Bernstein: NFL's Power Getting Silly

By Dan Bernstein-
CBSChicago.com senior columnist

(CBS) Rest easy, Roman numeral devotees: It's only a one-year hiatus for the planet's biggest single sporting event. The NFL would never be so brazen as to abandon permanently such an apparently significant connection to its ancient, gladiatorial roots.

It will be called Super Bowl 50 -- not Super Bowl L – and the fact that such a thing is news is remarkable in itself.

That's how unstoppably enormous football is, particularly the specific brand represented by the logo that commissioner Roger Goodell likes to call "the shield." The American sports world belongs to the NFL until further notice, with that shield thrust forward to ably deflect the slings and arrows of traumatic brain injury, criminally violent players and attendance concerns. Nothing seems to matter for a league that has become a year-round attraction on every level, down to numerical fonts becoming a story.

Another headline yesterday concerned the potential location of the 2015 draft broadcast. Chicago, Los Angeles and New York are vying to win the event's presence for a four-day festival of giant men in giant suits and tablefuls of people screaming forgettable opinions about them under hot lights. The cities' respective mayors are taking turns wooing Goodell as if in pursuit of a major, corporate relocation that adds local jobs and tax revenue.

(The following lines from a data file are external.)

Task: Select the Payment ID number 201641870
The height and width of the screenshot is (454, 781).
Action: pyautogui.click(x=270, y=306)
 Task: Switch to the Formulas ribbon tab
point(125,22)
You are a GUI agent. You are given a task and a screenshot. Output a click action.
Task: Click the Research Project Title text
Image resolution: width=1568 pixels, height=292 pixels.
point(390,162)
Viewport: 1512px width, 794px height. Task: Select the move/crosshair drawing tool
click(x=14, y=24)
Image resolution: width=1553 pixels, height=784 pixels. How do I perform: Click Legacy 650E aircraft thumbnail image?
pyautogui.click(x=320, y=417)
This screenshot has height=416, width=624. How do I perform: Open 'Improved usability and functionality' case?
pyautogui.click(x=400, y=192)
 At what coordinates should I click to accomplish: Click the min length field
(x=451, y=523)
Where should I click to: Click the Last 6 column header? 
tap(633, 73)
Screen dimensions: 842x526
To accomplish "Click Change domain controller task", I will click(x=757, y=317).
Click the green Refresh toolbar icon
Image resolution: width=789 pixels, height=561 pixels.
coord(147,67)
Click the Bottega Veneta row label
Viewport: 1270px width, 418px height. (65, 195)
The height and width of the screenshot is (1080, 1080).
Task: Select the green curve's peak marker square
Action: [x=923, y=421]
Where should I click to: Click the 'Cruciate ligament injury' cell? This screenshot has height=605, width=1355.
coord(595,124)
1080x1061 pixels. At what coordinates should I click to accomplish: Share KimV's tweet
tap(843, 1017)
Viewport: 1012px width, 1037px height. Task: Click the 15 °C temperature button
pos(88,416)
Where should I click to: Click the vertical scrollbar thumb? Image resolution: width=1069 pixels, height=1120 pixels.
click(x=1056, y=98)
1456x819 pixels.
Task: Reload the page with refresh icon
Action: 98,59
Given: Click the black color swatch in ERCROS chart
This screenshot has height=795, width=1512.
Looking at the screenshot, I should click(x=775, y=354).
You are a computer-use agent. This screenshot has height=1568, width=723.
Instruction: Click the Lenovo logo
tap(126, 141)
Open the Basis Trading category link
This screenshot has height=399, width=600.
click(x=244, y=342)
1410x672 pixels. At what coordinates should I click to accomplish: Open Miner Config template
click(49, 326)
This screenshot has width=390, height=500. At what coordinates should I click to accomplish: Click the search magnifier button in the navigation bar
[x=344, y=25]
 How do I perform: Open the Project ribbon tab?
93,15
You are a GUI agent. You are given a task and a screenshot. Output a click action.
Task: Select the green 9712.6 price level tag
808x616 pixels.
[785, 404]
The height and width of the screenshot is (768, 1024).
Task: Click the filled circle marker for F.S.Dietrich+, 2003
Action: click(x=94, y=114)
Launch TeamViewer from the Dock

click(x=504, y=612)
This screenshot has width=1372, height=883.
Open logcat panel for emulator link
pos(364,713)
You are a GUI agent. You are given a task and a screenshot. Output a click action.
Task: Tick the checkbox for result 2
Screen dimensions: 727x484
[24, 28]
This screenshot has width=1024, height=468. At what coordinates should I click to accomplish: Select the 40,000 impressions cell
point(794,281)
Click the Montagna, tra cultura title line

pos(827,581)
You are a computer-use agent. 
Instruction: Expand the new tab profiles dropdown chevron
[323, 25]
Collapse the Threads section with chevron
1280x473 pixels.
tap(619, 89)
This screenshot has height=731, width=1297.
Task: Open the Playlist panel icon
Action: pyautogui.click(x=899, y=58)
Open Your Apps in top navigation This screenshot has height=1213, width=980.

Merely a fleeting association with the NFL by welcoming its annual, overblown pageant is enough to have Rahm Emanuel and L.A.'s Eric Garcetti tap-dancing to steal a toy from rival Bill Di Blasio. We lose sight too easily that this isn't a championship game or even an all-star weekend, but a celebration of a list of names being read very, very slowly.

Speaking of drafts, Major League Baseball conducted its own first round last night, providing yet another opportunity for the NFL to display its might. Chicago is not only a two-team city, but each franchise had a top selection -- the White Sox grabbing a potentially fast-rising starting pitcher at No. 3 overall and the Cubs a slugging catcher one pick later. Naturally, the above-the-fold sports story this morning, complete with a photo of the smiling young man getting ready to throw a ball for his new team, involved…

Jimmy Clausen.

He was signed by the Bears yesterday. He's competing for a quarterback spot.

It doesn't matter that he has been terrible at the job or that the only way he can possibly come close to threatening Jay Cutler in any way is in a jerk-face contest to measure which one of them has the most off-putting natural expression that makes you want to hit them with a polo mallet. All that matters is that he plays football.

It's not all funny, either. Only in this league could the Ray Rice press conference happen. Only in the comically emboldened NFL could a star player knock his wife unconscious in a casino elevator and be caught on video dragging her across the floor, and then have his team proudly live-tweet the public blaming of the victim. She was kind enough to apologize for smashing her face repeatedly into that poor man's fists.

That's an NFL production, and so is the continued existence of a franchise name that is a wicked ethnic slur. They needn't care, because they remain untouchable.

It's now the time of an NBA Finals featuring dynastic powers and all-time-great players, the nation's two most powerful media markets represented in the battle for the Stanley Cup, and baseball in full swing. Horse racing could see a Triple Crown winner tomorrow. Elsewhere, there's French Open tennis, PGA golf and a pay-per-view fight for a middleweight title. And still we thirst for news of Roman numerals, draft cities and bad backup quarterbacks. Optional, informal practice sessions merit detailed discussion, even as we admit their relative insignificance.

That shield shines so brightly as to obscure.